QUOTED PASSAGE:
/---

There is no qualification, reservation, adverse remark or disclaimer given by the
Auditors in their Report. During the year under review, the Auditors had not reported any
matter under Section 143 (12) of the Companies Act, 2013.
23. CASH FLOW ANALYSIS
In conformity with the provisions of Clause 34(2) of SEBI (LODR) Regulations, 2015, the
Cash Flow Statement for the year ended on 31st March, 2025 forms an integral
part of the Financial Statements.
24. MECHANISM FOR EVALUATION OF BOARD
Pursuant to the provisions of the Companies Act, 2013 and Regulation 17(10) of SEBI
(LODR) Regulation 2015, a structured procedure was adopted after taking into consideration
of the various aspects of the Board's functioning composition of the Board and its
committees, execution and performance of specific duties, obligations and governance.
The performance evaluation of the independent Directors was completed in time. The
performance evaluation of the Chairman and the Non-independent Directors was carried out
by the Independent Directors. The Board of Directors expresses their satisfaction with the
evaluation process. The performance of each committee has been evaluated by its members
and found to be highly satisfactory. On the basis of this exercise, the Board has decided
that all Independent Directors should continue to be on the Board.
25. IMPLEMENTATION OF RISK MANAGEMENT POLICY
The company has formulated a policy and process for risk management. The company has
set up a core group of leadership team, which identifies, assesses the risks and the
trends, exposure and potential impact analysis at different level and lays down the
procedure for minimization of risks. Risk management forms an integral part of management
policy and is an ongoing process integrated with the operations.
The company has identified various strategic, operational and financial risks which may
impact company adversely. However management believes that the mitigation plans for
identified risks are in place and may not threaten the existence of the company.
26. PARTICULARS OF LOANS, GUARANTEES ORINVESTMENTS
The company has not given any loan/guarantee or provided any security under the
provisions of Section 186 of the Companies Act, 2013 during the financial year under
review.
27. WHISTLE BLOWER POLICY AND VIGILMECHANISM
The company has formulated and communicated the Whistle Blower Policy to all its
directors and employees and the same is posted on the company's website
www.prismmedico.com (http://prismmedico.in/policy-whit.pdf) The company recognizes the
value of transparency and accountability in its administrative and management practices.

\---

PROBLEMS:
**1.** Decide whether each statement below agrees with the company report excerpt, answering yes or no and quoting the deciding words of the excerpt. (a) The Independent Directors evaluated the Chairman's performance. (b) The company gave a guarantee under Section 186 during the year under review. (c) The Auditors reported a matter under Section 143 (12) during the year under review.
**2.** Proceed with the company report excerpt, writing on from its final sentence.

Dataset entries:
/---

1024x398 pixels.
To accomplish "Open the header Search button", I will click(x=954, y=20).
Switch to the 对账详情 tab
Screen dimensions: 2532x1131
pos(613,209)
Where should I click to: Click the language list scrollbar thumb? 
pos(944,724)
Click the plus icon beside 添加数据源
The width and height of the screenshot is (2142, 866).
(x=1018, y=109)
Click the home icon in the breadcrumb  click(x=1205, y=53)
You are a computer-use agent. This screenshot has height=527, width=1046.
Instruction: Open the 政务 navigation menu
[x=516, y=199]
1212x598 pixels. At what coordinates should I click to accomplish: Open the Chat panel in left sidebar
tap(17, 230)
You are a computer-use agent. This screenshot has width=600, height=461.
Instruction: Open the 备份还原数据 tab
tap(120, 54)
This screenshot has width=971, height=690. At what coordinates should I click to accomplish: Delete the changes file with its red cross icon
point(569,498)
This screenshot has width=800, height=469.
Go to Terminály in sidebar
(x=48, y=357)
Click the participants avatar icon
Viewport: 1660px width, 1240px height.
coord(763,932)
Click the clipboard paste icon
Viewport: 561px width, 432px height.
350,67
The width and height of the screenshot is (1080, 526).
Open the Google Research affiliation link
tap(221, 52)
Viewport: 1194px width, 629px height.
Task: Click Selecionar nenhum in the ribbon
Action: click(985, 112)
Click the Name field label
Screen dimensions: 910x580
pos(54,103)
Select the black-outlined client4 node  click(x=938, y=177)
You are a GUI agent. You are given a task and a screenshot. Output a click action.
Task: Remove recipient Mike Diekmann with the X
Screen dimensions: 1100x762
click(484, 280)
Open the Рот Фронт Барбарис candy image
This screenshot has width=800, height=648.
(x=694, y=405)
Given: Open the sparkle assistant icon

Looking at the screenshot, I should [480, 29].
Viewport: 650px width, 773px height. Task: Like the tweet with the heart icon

\---

ANSWERS BY TASK:
**1.**
(a) Yes: "The performance evaluation of the Chairman and the Non-independent Directors was carried out by the Independent Directors."
(b) No: "The company has not given any loan/guarantee or provided any security under the provisions of Section 186 of the Companies Act, 2013 during the financial year under review."
(c) No: "the Auditors had not reported any matter under Section 143 (12) of the Companies Act, 2013."

**2.**
The company promotes the ethical behavior in all its business activities. The company has
adopted the Whistle blower Policy and Vigil Mechanism in view to provide a mechanism for
the Directors and employees of the company to approach Audit Committee of the company to
report existing/probable violations of laws, rules, regulations or unethical conduct.
28. DISCLOSURES UNDER SEXUAL HARRASMENT OF WOMEN AT WORKPLACE (PREVENTION, PROHIBITION
AND REDRESSAL) ACT, 2013
The company has zero tolerance for sexual harassment at workplace and has adopted a
Policy on prevention, prohibition and redressal of sexual harassment at workplace in line
with the provisions of the Sexual Harassment of Women at Workplace (Prevention,
Prohibition and Redressal) Act, 2013 and the Rules framed thereunder. Further, the company
has Internal Complaint Committees in compliance with the above mentioned Act and Rules.
During the financial year 2024-2025, no such complaint has been received by the company.
29. STOCK EXCHANGES
The company's shares are listed on the following Stock Exchanges:
Bombay Stock Exchange Limited (BSE Limited) Metropolitan Stock Exchange of India
Limited (MSEI Limited)
30. LISTING FEES
The Annual Listing Fee for the financial year 2024-2025 had been paid to those Stock
Exchanges where the company's shares are listed.
31. CORPORATE GOVERNANCE
As per Regulation 15(2) of Securities and Exchange Board of India (Listing Obligation
and Disclosures requirement) Regulation, 2015, report on Corporate Governance is not
applicable, as the company is does not fall within the prescribed ambit as mentioned there
in.
32. NOMINATION AND REMUNERATION POLICY
The appointment and remuneration of Directors is governed by the recommendation of
Nomination and Remuneration Committee and then decided by the Board subject to approval of
the shareholders. The company had made a policy on it and the same is available on the
website of the company https://www.prismmedico.in.
The remuneration payable to the Directors is decided keeping into consideration long
term goals of the company apart from the individual performance expected from a
director(s) in pursuit of the overall objectives of the company.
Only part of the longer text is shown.